▶ _THE EXERCISE_: Copy out these lines unchanged, beginning with the line that contains "At what coordinates should I click to accomplish: Open" and stopping after the line that contains "click(397, 175)".

**** EXCERPTED RECORDS

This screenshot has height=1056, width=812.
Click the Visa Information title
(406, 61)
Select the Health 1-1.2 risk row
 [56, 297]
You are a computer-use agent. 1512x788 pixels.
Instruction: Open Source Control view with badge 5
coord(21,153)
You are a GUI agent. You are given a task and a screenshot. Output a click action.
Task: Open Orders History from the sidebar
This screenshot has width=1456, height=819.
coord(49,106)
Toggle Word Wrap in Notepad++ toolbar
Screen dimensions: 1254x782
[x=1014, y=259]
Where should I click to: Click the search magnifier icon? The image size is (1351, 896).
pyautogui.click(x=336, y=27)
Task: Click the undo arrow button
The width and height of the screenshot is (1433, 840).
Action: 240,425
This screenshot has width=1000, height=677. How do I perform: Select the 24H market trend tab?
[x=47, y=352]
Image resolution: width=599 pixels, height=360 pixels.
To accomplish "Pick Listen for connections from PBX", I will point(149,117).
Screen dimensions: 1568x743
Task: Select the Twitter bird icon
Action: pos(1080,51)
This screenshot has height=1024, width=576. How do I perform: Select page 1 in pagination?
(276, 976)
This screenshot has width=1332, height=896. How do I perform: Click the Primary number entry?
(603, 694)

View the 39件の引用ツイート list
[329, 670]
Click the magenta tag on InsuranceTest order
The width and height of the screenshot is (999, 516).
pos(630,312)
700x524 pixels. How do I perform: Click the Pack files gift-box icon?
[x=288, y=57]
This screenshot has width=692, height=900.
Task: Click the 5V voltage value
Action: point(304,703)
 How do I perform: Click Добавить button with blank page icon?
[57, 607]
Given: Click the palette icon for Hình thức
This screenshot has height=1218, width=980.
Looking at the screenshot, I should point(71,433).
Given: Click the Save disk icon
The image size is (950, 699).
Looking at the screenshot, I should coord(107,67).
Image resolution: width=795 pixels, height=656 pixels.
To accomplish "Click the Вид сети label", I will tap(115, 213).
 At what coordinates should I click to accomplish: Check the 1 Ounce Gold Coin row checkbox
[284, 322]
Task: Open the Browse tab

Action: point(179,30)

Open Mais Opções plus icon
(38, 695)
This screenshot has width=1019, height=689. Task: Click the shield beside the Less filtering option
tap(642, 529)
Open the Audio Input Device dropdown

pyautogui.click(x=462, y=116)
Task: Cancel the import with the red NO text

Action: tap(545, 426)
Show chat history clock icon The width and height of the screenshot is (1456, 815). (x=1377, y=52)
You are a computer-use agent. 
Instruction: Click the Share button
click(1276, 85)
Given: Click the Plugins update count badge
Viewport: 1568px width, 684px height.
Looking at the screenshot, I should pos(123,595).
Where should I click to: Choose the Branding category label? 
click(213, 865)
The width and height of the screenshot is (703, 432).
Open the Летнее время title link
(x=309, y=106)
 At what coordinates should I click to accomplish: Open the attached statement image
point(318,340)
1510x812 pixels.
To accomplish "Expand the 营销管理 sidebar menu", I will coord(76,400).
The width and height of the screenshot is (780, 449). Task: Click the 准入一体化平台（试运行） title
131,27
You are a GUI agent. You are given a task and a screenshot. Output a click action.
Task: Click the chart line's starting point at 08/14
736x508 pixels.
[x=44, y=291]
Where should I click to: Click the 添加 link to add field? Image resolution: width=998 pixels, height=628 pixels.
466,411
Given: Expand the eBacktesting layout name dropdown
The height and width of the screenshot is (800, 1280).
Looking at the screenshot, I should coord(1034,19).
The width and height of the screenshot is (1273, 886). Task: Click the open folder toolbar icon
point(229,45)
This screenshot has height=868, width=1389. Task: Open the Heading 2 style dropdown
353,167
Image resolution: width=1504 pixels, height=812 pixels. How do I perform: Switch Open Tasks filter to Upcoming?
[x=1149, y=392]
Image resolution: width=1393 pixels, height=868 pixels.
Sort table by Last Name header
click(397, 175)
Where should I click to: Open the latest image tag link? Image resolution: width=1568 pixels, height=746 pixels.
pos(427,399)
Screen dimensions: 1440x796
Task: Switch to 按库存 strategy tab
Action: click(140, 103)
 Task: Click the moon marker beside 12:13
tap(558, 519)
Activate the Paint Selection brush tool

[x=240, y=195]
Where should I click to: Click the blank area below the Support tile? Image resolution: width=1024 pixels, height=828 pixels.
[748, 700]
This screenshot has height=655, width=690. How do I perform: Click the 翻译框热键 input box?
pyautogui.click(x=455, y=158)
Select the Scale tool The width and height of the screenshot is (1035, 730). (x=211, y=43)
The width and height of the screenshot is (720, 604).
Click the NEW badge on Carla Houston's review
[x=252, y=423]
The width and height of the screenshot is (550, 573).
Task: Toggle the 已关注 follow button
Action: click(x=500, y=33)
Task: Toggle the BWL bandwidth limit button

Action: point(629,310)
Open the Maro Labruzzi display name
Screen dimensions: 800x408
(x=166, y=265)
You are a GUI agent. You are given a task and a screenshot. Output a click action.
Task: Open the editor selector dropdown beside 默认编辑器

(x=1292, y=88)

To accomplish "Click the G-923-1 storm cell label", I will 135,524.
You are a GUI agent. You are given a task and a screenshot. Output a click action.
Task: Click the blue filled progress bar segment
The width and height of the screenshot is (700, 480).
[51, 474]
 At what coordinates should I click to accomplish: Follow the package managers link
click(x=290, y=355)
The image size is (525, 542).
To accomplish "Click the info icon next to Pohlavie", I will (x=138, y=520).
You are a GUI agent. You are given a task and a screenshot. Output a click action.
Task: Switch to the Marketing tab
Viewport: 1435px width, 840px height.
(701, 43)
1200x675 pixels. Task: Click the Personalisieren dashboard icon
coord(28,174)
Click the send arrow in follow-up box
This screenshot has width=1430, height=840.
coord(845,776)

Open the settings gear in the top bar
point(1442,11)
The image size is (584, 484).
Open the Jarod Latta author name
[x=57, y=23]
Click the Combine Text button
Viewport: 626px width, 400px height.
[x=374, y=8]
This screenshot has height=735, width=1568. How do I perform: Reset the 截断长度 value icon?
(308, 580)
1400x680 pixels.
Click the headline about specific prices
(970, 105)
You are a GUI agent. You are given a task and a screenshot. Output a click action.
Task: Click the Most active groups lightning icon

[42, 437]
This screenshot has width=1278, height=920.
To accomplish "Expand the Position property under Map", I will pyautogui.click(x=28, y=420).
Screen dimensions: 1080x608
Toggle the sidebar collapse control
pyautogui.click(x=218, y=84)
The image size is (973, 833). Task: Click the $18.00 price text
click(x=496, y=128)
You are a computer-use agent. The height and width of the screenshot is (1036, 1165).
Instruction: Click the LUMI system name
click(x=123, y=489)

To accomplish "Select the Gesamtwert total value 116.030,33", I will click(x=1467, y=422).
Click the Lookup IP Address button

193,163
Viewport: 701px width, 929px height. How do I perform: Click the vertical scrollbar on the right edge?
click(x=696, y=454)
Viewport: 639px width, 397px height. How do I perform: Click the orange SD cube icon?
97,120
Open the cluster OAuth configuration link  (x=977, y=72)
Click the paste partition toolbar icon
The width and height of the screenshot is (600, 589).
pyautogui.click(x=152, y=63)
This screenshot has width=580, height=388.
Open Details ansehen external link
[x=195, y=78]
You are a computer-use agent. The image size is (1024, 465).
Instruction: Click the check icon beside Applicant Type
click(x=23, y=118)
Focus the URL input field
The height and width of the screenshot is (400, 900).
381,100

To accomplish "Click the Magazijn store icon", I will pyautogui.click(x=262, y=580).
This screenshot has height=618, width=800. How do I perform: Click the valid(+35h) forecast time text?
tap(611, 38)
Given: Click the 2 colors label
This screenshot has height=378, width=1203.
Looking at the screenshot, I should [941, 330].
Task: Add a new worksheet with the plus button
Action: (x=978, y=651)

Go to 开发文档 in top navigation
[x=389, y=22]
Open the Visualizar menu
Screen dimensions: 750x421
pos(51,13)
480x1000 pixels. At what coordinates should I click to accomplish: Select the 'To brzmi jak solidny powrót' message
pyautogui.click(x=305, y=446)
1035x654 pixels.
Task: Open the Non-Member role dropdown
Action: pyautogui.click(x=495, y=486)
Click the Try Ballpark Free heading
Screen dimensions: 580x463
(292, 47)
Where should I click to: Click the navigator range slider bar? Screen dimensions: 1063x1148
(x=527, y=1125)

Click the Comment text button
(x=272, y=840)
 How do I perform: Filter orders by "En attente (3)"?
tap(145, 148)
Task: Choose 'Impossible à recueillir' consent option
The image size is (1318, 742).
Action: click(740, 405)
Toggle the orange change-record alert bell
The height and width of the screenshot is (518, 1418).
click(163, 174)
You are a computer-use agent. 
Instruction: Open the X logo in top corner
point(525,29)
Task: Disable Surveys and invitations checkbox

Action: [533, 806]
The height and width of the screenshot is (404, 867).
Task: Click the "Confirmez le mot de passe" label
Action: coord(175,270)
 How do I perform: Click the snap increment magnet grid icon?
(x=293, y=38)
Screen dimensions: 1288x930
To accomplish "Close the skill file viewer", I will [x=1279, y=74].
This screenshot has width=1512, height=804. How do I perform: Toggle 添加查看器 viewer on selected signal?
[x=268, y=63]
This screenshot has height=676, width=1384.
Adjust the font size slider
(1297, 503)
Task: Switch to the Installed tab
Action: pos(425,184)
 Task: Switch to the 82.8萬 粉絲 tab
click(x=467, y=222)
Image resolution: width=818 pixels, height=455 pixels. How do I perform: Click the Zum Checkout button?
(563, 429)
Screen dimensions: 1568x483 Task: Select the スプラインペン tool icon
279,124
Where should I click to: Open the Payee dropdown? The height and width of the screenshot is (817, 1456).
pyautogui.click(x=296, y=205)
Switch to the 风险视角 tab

********

▶ _PROBLEM SOLUTION_:
 At what coordinates should I click to accomplish: Open the attached statement image
point(318,340)
1510x812 pixels.
To accomplish "Expand the 营销管理 sidebar menu", I will coord(76,400).
The width and height of the screenshot is (780, 449). Task: Click the 准入一体化平台（试运行） title
131,27
You are a GUI agent. You are given a task and a screenshot. Output a click action.
Task: Click the chart line's starting point at 08/14
736x508 pixels.
[x=44, y=291]
Where should I click to: Click the 添加 link to add field? Image resolution: width=998 pixels, height=628 pixels.
466,411
Given: Expand the eBacktesting layout name dropdown
The height and width of the screenshot is (800, 1280).
Looking at the screenshot, I should coord(1034,19).
The width and height of the screenshot is (1273, 886). Task: Click the open folder toolbar icon
point(229,45)
This screenshot has height=868, width=1389. Task: Open the Heading 2 style dropdown
353,167
Image resolution: width=1504 pixels, height=812 pixels. How do I perform: Switch Open Tasks filter to Upcoming?
[x=1149, y=392]
Image resolution: width=1393 pixels, height=868 pixels.
Sort table by Last Name header
click(397, 175)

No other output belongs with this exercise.